[Source records]
• • •

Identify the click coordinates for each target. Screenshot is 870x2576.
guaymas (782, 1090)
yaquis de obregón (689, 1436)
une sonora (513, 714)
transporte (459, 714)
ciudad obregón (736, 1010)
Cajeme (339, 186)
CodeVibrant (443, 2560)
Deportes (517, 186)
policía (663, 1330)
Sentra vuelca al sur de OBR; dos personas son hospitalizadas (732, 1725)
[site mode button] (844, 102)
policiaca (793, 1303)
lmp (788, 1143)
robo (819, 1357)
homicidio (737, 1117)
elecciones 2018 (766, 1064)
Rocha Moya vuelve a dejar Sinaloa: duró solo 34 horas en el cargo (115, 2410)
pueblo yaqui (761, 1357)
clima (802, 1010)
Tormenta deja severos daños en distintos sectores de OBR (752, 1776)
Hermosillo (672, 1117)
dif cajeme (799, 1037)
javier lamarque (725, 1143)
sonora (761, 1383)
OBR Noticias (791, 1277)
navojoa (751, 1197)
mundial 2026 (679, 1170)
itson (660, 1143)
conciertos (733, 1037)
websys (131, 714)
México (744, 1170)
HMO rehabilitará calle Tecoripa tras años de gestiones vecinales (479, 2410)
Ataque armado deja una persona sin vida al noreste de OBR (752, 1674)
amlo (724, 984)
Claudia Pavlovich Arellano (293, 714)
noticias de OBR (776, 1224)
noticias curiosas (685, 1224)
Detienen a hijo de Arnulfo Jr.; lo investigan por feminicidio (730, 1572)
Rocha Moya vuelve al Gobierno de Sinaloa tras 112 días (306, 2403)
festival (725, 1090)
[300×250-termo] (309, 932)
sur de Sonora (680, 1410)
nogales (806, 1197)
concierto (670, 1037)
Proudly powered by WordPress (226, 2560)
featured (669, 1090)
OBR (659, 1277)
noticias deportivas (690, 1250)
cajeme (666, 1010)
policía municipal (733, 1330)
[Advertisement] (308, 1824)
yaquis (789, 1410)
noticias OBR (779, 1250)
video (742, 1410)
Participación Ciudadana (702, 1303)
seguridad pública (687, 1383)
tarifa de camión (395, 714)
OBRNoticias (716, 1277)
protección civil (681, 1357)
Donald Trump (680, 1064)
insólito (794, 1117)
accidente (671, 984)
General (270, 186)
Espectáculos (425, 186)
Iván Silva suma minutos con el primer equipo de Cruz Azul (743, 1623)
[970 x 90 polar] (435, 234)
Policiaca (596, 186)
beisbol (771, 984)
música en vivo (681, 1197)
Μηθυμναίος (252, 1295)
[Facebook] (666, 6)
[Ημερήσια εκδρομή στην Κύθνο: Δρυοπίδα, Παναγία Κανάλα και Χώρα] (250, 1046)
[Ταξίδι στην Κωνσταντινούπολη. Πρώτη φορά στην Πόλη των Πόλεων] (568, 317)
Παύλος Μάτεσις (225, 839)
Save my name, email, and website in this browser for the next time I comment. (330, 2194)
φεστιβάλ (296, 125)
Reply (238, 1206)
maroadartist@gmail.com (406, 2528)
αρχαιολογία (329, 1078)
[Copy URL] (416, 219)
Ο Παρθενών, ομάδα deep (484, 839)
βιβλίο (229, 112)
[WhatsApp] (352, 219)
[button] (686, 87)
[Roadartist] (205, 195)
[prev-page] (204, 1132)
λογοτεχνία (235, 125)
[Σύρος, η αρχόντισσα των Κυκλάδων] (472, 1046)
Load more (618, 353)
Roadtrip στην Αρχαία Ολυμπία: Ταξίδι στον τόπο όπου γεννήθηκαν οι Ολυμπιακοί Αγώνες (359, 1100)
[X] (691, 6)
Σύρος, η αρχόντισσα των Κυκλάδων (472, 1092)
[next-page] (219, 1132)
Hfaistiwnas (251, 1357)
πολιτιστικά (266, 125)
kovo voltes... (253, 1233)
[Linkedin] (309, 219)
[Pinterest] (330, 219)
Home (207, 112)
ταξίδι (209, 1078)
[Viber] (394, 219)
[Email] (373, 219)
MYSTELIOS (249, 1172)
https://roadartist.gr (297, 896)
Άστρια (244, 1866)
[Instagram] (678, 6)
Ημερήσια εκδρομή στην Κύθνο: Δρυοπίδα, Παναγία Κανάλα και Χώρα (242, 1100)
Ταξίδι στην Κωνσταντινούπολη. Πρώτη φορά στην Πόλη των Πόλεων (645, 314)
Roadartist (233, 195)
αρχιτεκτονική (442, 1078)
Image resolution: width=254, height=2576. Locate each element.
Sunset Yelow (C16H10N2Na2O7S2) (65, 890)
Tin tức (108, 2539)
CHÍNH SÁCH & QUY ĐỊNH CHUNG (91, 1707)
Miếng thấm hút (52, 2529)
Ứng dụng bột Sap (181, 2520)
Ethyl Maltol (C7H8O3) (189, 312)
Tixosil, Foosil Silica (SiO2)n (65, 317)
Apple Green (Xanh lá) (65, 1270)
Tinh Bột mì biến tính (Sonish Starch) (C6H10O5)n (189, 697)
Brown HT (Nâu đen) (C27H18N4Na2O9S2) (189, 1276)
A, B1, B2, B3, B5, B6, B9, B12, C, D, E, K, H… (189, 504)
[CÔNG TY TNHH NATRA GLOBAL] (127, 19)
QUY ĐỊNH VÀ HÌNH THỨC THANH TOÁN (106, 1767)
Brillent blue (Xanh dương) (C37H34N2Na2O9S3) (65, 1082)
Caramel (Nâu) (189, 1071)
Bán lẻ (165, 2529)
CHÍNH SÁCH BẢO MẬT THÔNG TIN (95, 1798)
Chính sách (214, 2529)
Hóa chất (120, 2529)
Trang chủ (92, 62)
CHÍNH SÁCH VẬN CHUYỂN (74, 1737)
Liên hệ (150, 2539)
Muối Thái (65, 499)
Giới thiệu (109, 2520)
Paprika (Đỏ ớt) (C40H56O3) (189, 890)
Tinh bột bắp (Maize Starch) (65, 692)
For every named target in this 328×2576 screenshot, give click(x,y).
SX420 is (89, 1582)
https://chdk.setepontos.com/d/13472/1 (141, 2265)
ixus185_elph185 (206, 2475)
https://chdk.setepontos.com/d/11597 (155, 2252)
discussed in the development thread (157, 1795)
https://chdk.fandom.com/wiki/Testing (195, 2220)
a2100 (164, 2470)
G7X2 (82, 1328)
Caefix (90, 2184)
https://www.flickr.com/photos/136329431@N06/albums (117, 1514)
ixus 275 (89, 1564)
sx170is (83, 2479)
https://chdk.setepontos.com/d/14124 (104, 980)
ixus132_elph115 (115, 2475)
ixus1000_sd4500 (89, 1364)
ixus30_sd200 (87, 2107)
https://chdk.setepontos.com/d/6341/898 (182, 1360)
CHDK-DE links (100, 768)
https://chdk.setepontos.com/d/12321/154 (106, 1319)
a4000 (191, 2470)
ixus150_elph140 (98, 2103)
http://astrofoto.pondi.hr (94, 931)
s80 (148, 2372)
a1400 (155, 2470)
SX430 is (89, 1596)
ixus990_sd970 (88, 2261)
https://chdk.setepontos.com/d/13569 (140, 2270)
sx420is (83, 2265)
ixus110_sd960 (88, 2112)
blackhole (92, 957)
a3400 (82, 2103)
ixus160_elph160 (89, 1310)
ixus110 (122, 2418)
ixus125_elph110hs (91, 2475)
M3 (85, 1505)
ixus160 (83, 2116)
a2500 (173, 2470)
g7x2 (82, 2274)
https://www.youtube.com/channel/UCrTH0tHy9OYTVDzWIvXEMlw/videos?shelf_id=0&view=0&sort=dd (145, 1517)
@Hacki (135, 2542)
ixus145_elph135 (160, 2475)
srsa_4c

• • •

Required work -> For this exercise, repeat exactly the lines of the data above from the one with "Brown HT (Nâu" down to the one with "Trang chủ (92, 62)", both end lines included.

Result of this task ->
Brown HT (Nâu đen) (C27H18N4Na2O9S2) (189, 1276)
A, B1, B2, B3, B5, B6, B9, B12, C, D, E, K, H… (189, 504)
[CÔNG TY TNHH NATRA GLOBAL] (127, 19)
QUY ĐỊNH VÀ HÌNH THỨC THANH TOÁN (106, 1767)
Brillent blue (Xanh dương) (C37H34N2Na2O9S3) (65, 1082)
Caramel (Nâu) (189, 1071)
Bán lẻ (165, 2529)
CHÍNH SÁCH BẢO MẬT THÔNG TIN (95, 1798)
Chính sách (214, 2529)
Hóa chất (120, 2529)
Trang chủ (92, 62)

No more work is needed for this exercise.